Wira semakin tertunduk, rasa bersalah bagai cengkeraman tak kasat mata di dadanya. "Aku... tak bisa melindunginya."
“Jangan terpikirkan untuk menyusul Puspa, Nak,” bisik Ibu Puspa, suaranya penuh kasih. “Ibu yakin, dia di alam sana tak akan senang melihatmu serapuh ini. Cinta tidak akan salah. Bukan kamu pembunuh Puspa….”
Wira mengangkat wajahnya yang berlumuran air mata. "Ibu yang kehilangan lebih dalam, bagaimana mungkin ibu memaafkan pembunuh seperti saya, Bu?"
Ibu Puspa menggelengkan kepalanya. Ia meraih tangan Wira, menggenggamnya erat, seolah ingin menyalurkan seluruh kekuatannya. “Wira... Puspa mencintaimu. Cinta tak pernah salah. Pembunuh Puspa adalah kebusukan hati dan fitnah. Dan itu bukan dirimu,” katanya, matanya dipenuhi linangan air mata.
________________________________________
Permata Zamrud
Di tengah duka yang menyelimuti, Pangeran Suraghana datang mendekat, menggandeng seorang lelaki tua berambut putih. “Wira,” katanya, suaranya mengandung harapan. “Aku tahu kau tak ingin terpisah dengan Puspa. Maharesi Wangsa, ahli spiritual kita, mampu membuat pusaka dan benda bertuah.”
Wira menatap kakaknya dengan mata kosong. Ia meragukan kata-kata itu. Namun, Maharesi Wangsa melangkah maju. Dengan jubahnya yang lusuh dan senyum tulus, ia mengulurkan tangan. "Biar hamba yang melakukannya, Pangeran," katanya lembut.

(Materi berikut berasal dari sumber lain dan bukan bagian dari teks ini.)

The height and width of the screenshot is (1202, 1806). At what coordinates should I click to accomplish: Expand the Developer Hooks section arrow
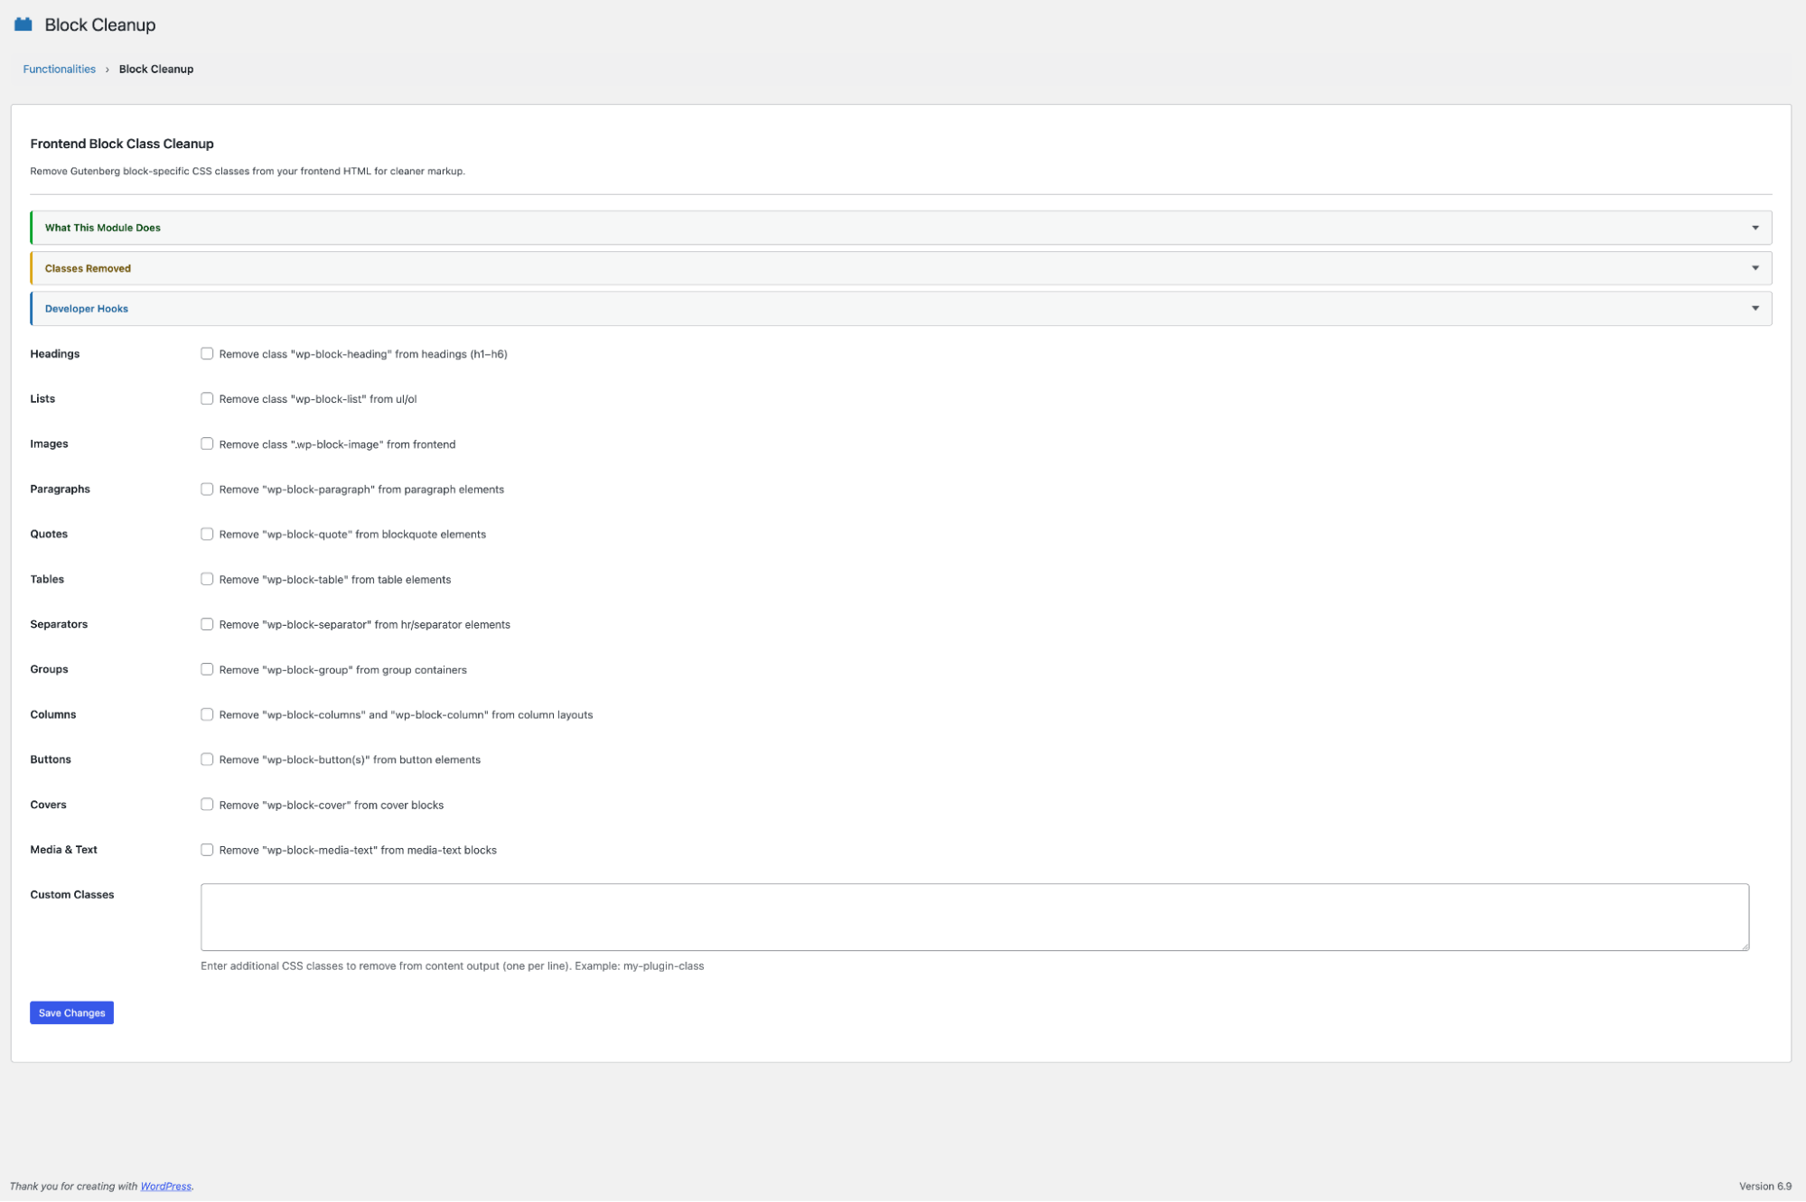pyautogui.click(x=1755, y=309)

Maharesi Wangsa mengambil guci berisi abu Puspa dari tangan Wira, lalu meletakkan di atas altar. Ia menggumamkan doa-doa kuno. Perlahan, abu itu mengeluarkan cahaya redup. Cahaya itu semakin terang, lalu mengerucut membentuk sebuah gumpalan kecil yang bersinar.
Ketika cahaya itu meredup, di atas altar, tergeletak sebuah permata indah berwarna hijau zamrud. Warnanya persis seperti kalung yang Nayla temukan, berkilau seolah memancarkan kehidupan. Wira tak bisa berkata-kata, matanya terbelalak tak percaya.
Maharesi Wangsa tersenyum. "Ini adalah Putri Puspa, Pangeran. Ia ingin menemani Pangeran."
Wira mengambil permata itu. Ia merasakan kehangatan yang menjalar ke seluruh tubuhnya.
Itu adalah Puspa. Ia hidup. Permata itu kemudian diikat pada rantai perak, menjadi sebuah kalung yang kini dapat menemani Wira sebagai penyatu takdir mereka.